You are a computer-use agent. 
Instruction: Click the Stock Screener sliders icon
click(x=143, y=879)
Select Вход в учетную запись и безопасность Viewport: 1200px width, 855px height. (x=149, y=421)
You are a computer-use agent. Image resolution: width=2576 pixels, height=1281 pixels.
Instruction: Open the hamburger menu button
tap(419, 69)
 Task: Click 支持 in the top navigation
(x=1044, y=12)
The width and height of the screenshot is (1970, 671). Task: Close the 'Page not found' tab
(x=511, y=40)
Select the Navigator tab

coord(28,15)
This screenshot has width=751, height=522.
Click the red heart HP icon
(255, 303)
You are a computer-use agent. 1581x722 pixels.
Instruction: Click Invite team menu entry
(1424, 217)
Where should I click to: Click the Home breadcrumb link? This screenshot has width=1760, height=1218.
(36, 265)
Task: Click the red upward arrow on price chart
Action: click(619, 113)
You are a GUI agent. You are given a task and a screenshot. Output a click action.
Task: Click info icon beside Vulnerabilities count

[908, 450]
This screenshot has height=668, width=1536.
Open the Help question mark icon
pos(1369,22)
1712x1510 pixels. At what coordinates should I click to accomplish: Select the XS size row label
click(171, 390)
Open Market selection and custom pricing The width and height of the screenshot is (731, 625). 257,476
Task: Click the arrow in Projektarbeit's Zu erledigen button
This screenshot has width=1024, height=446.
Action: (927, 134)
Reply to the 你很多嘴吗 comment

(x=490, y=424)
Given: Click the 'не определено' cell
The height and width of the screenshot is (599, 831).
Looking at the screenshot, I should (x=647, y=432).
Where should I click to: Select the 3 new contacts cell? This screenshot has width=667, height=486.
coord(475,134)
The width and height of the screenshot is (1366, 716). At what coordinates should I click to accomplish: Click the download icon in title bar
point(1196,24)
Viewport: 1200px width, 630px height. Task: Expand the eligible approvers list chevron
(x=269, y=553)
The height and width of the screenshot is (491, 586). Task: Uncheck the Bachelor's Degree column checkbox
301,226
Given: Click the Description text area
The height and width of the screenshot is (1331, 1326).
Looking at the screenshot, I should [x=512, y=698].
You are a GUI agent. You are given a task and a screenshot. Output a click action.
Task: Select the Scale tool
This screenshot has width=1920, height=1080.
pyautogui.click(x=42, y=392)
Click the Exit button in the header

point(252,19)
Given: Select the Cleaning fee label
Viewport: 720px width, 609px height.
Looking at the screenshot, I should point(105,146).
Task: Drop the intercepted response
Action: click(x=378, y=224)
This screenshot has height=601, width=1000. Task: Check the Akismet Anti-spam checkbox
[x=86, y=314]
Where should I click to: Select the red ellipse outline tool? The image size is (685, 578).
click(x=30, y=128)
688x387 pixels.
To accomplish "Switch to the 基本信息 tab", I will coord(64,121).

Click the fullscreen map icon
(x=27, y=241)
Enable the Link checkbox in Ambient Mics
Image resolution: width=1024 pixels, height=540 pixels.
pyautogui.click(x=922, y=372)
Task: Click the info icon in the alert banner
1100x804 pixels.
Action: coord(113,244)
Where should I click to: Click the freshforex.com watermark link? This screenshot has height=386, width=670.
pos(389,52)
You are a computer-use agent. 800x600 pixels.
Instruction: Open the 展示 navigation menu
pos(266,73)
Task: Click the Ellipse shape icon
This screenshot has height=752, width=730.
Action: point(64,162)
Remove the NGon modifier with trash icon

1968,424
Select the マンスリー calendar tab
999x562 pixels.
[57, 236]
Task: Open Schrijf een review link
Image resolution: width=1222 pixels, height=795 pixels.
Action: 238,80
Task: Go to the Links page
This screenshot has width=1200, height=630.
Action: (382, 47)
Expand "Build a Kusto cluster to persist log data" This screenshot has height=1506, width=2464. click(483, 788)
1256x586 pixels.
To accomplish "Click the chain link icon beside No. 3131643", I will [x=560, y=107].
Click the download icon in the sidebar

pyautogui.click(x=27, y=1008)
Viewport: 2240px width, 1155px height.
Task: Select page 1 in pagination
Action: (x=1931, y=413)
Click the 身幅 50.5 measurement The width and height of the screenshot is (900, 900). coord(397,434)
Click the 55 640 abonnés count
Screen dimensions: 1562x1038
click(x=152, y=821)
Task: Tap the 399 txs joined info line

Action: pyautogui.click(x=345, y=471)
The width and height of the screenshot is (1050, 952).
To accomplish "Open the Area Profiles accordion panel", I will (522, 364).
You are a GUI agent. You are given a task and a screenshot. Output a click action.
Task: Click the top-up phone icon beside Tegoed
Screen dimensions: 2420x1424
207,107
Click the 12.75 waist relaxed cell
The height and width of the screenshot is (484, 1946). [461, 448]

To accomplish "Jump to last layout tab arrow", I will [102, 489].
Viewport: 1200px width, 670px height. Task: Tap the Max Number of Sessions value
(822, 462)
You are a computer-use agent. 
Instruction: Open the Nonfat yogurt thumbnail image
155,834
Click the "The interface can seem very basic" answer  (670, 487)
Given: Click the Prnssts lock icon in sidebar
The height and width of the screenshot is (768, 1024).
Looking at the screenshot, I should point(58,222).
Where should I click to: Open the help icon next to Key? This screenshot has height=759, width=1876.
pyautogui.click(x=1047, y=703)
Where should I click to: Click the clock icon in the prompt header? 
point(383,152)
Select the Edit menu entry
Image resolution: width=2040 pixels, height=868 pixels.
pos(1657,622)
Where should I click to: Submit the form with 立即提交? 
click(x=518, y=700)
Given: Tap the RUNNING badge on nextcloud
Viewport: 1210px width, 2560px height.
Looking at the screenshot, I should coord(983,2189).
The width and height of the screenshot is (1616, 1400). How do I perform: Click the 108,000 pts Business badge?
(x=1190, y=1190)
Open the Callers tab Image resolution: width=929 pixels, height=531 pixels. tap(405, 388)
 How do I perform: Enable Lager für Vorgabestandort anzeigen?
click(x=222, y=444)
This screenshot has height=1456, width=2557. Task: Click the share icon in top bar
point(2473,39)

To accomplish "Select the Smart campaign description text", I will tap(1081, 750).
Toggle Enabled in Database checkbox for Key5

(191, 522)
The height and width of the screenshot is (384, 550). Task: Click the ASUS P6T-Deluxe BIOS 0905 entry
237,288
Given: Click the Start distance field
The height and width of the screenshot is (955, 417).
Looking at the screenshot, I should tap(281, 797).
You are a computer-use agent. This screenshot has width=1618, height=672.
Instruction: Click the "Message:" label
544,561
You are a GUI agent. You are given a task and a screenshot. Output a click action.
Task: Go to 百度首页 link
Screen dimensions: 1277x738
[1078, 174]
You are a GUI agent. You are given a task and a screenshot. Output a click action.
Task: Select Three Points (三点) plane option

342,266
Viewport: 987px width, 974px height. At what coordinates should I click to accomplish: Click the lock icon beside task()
---------------
» Énoncé de l'exercice: Disposez en tableau Markdown les lignes en commençant par celle qui contient « This screenshot has height=668, width=1536. » et en terminant par celle qui contient « Looking at the screenshot, I should [x=512, y=698]. », ces deux lignes comprises et les lignes vides exclues. Nommez les colonnes « Numéro » et « Ligne ».

» Réponse rédigée:
| Numéro | Ligne |
|---|---|
| 1 | This screenshot has height=668, width=1536. |
| 2 | Open the Help question mark icon |
| 3 | pos(1369,22) |
| 4 | 1712x1510 pixels. At what coordinates should I click to accomplish: Select the XS size row label |
| 5 | click(171, 390) |
| 6 | Open Market selection and custom pricing The width and height of the screenshot is (731, 625). 257,476 |
| 7 | Task: Click the arrow in Projektarbeit's Zu erledigen button |
| 8 | This screenshot has width=1024, height=446. |
| 9 | Action: (927, 134) |
| 10 | Reply to the 你很多嘴吗 comment |
| 11 | (x=490, y=424) |
| 12 | Given: Click the 'не определено' cell |
| 13 | The height and width of the screenshot is (599, 831). |
| 14 | Looking at the screenshot, I should (x=647, y=432). |
| 15 | Where should I click to: Select the 3 new contacts cell? This screenshot has width=667, height=486. |
| 16 | coord(475,134) |
| 17 | The width and height of the screenshot is (1366, 716). At what coordinates should I click to accomplish: Click the download icon in title bar |
| 18 | point(1196,24) |
| 19 | Viewport: 1200px width, 630px height. Task: Expand the eligible approvers list chevron |
| 20 | (x=269, y=553) |
| 21 | The height and width of the screenshot is (491, 586). Task: Uncheck the Bachelor's Degree column checkbox |
| 22 | 301,226 |
| 23 | Given: Click the Description text area |
| 24 | The height and width of the screenshot is (1331, 1326). |
| 25 | Looking at the screenshot, I should [x=512, y=698]. |